Finalmente, ¿qué tenemos que agradecer a Dios? El don de la creación y la vida. El don de la redención y de la fe. El don del Espíritu Santo. El don de la Virgen Santísima. El don de la Iglesia y los sacramentos. El don de nuestra familia. El don de nuestra patria y del trabajo. Las cualidades que tenemos en el orden físico, intelectual, profesional. Agradecer el sol que nos alumbra y calienta. La luna y las estrellas que nos cobijan en la noche. El rocío de las mañanas. Y también el hielo o la nieve. Agradecer la salud, y también la enfermedad. Por eso, para el cristiano, el deber de la gratitud es claro e indeclinable. Le es impuesto por la Palabra de Dios. El apóstol Pablo exhortaba a los Efesios a vivir gozosamente «dando siempre gracias por todo al Dios y Padre en el nombre de nuestro Señor Jesucristo» (Ef 5, 19-20). A los Tesalonicenses les instaba a «dar gracias en todo, porque ésta es la voluntad de Dios para con vosotros en Cristo Jesús» (1 Ts 5, 18). Y a los Colosenses les recuerda, entre otros, ese mismo deber: «Y sed agradecidos» (Col 3, 15). La ausencia de gratitud no sólo afea nuestro carácter. Revela la negrura de la mente y el corazón humanos cuando hace oídos sordos a la revelación natural. Pablo traza atinadamente el perfil de los paganos de su tiempo diciendo que, «habiendo conocido a Dios (vv 19, 20), no lo glorificaron como a Dios ni le dieron gracias» (Rm 1, 19-21). La Iglesia desde el inicio ha sido consciente de la gratitud para con Dios. Por eso llamó a la santa Misa, Eucaristía, es decir, acción de gracias, porque Jesús empezó la Última Cena –donde instituyó la Eucaristía- dando gracias a Dios, antes de partir el pan y de presentar el cáliz.

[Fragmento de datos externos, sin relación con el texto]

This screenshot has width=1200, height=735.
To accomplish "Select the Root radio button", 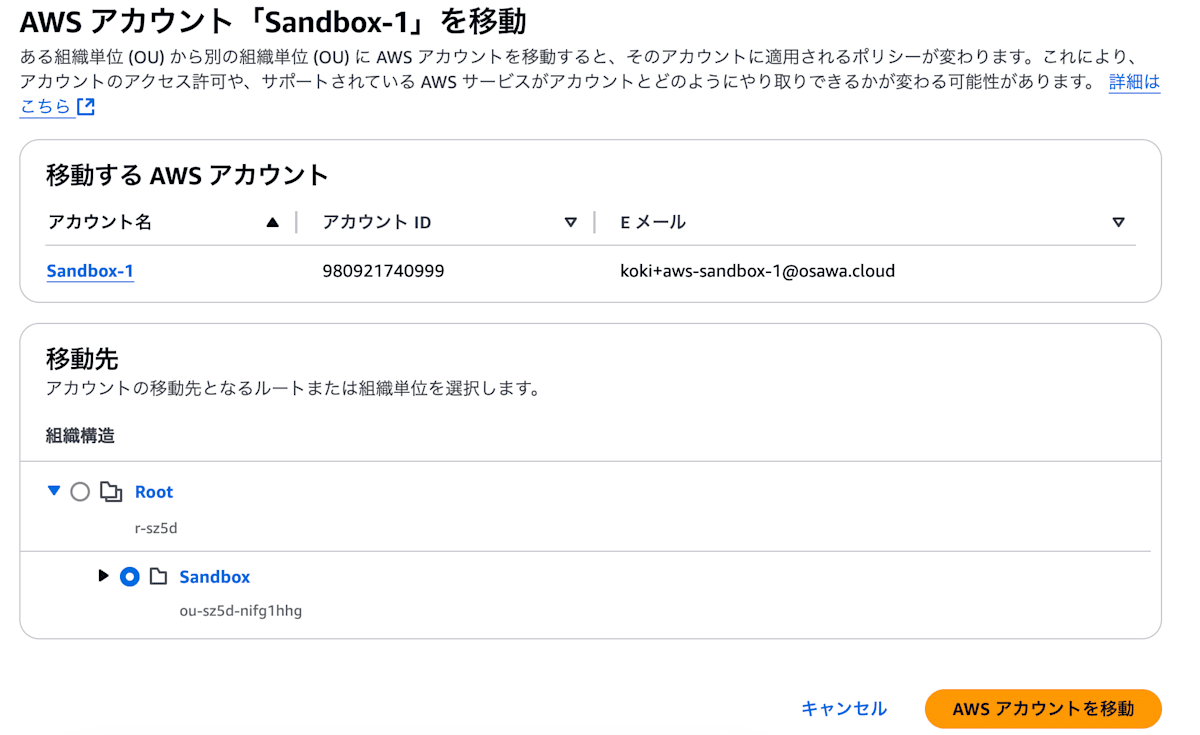I will click(x=80, y=491).
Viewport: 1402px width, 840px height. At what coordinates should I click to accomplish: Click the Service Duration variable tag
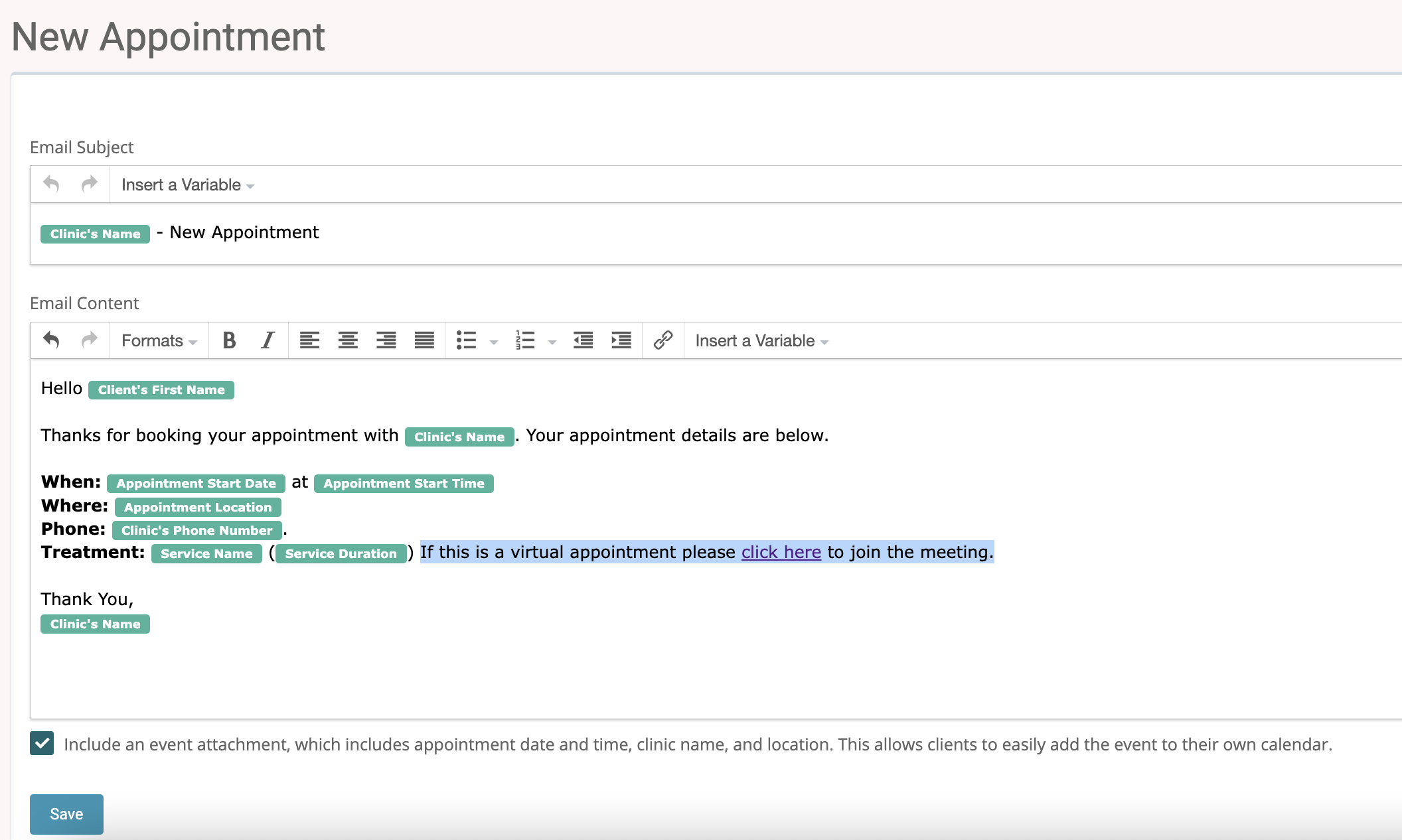pyautogui.click(x=341, y=553)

Para reflexionar: ¿Soy ingrato o agradecido? ¿Por qué tengo que ser agradecido? ¿Qué tengo que hacer para mejorar la virtud de la gratitud? ¿Vivo cada misa para agradecer a Dios todos sus beneficios? ¿Agradezco al acostarme todas las gracias que Dios me ha dado durante el día? ¿Y al levantarme comienzo con un: “gracias”, mi Dios, por el nuevo día?
Para rezar: Recemos con el salmo 103, 1-2
Bendice, alma mía, al Señor,
Y bendiga todo mi ser su santo nombre.
Bendice, alma mía, al Señor,
Y no olvides ninguno de sus beneficios.